Although the question of whether a duty to warn exists is one for the court to decide, the question of whether a particular danger is open and obvious is often very fact-specific, and genuine issues of material fact may preclude summary judgment on this issue. Hissong, 927 N.E.2d at 1167. "[W]here reasonable minds could differ with respect to whether a danger is open and obvious, the obviousness of the risk is an issue for the jury to determine." Klauss v. Marc Glassman, Inc., No. 84799, 2005 WL 678984, at *3 (Ohio Ct. App. Mar. 24, 2005). Weber maintains that this is one of those cases.
As the cases cited by the parties illustrate, there appears to be no general consensus among Ohio courts on the question of whether falling merchandise is an open and obvious danger. In Hupp v. Meijer Stores Limited Partnerships, No. 05CE070047, 2006 WL 1085667 (Ohio Ct. App. April 25, 2006), a woman removed a rug from a store shelf. As she bent over to place it on the bottom of her shopping cart, another rug from an adjacent shelf fell and struck her in the neck. Even though the rug that fell was not in physical contact with the rug that the plaintiff had selected, the court found that "a reasonable person would have appreciated the danger inherent in removing merchandise from the display shelf." The court concluded that because this was an open and obvious danger, the store owed the plaintiff no duty to warn. Id. at *3.
In McGee v. Lowe's Home Centers, No. 06JE26, 2007 WL 2758668 (Ohio Ct. App. Sept. 21, 2007), the plaintiff was rummaging through a display of rolls of pre-cut vinyl sheet flooring. The rolls, of varying lengths, were placed vertically on a shelf and held in place by a bar. When the plaintiff attempted to lift one of the rolls off the display, other rolls fell from the display fell and injured her. The court found that the precarious arrangement of the merchandise was an open and obvious danger. Id. at *4.

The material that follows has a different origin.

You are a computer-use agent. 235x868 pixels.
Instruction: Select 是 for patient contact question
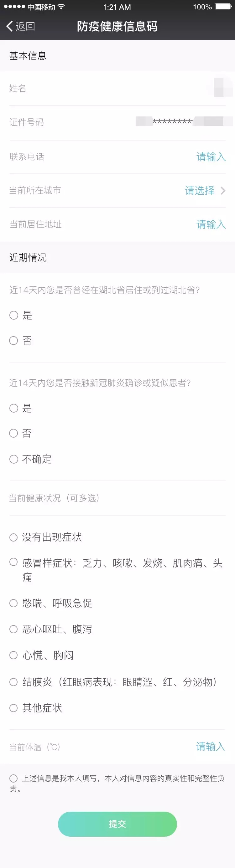tap(14, 408)
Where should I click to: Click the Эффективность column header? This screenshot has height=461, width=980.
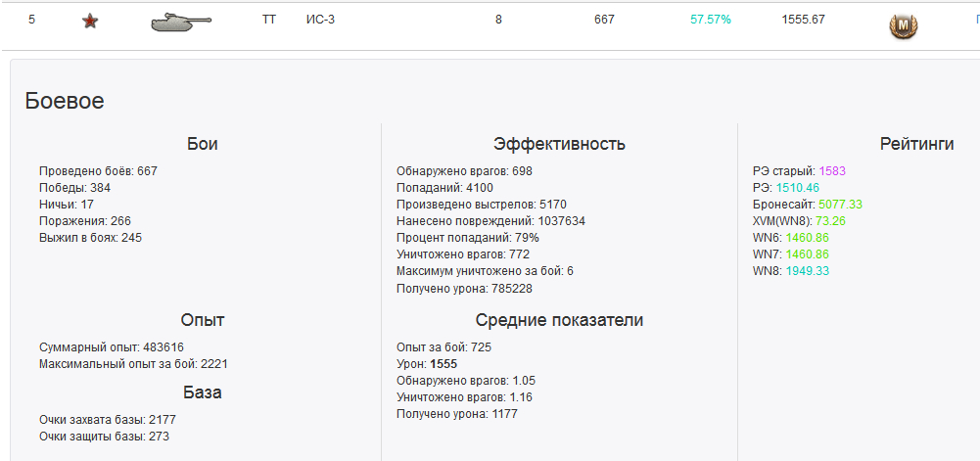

In other cases, however, Ohio courts have held that precariously-stacked merchandise is not necessarily an open and obvious danger. In Lopez v. Home Depot, USA, Inc., No. L-02-1248, 2003 WL 1962360 (Ohio Ct. App. April 25, 2003), a man was looking at lumber stacked on a store shelf, when loose pieces of lumber piled on a higher shelf fell eight or nine feet, injuring his wife. The court found genuine issues of material fact with respect to whether the store had breached its duty, particularly since store policy dictated that the wood that fell should have been banded together. The court also found "that the potential hazard of having lumber fall from an upper shelf while someone is searching for wood in a lower shelf is not an open and obvious danger." Id. at *2.
In Dillon-Garcia v. Marc Glassman, Inc., No. 86318, 2006 WL 302349 (Ohio Ct. App. Feb. 9, 2006), the plaintiff was attempting to remove a can of spaghetti sauce from a store display. As she did so, another can fell from a different part of the stack, striking her in the face. Rather than conclude that "the danger of a stray can falling was open and obvious as a matter of law," the court found that this was a question of fact for a jury. Id. at *3. See also Rengel v. Meijer Stores Ltd. P'ship, No. E-12-050, 2013 WL 1190867, at *4 (Ohio Ct. App. Mar. 22, 2013) (holding that there was a question of fact as to whether a store's display of cantaloupes created an open and obvious hazard).
Summary judgment is inappropriate in Weber's case, particularly because there is conflicting testimony about what happened immediately before the horizontal vent cap fell. The Court cannot resolve credibility issues on summary judgment. Weber testified that he removed a different stovepipe part from a lower shelf, looked at it, and replaced it on that same shelf. He denies that he removed anything from the shelf where the horizontal vent caps were displayed, or that anyone else did anything to disturb them. He claims that he was simply standing in the aisle, talking to his son, when the horizontal vent cap fell toward him. Doc. #14, PageID##89-91. But Terry Fenton, the store manager on duty that evening, testified that Weber told him that "he was looking at the different horizontal and vertical caps, and when he pulled one down, another one fell behind it and he instinctively grabbed it." Doc. #16, PageID##137-38.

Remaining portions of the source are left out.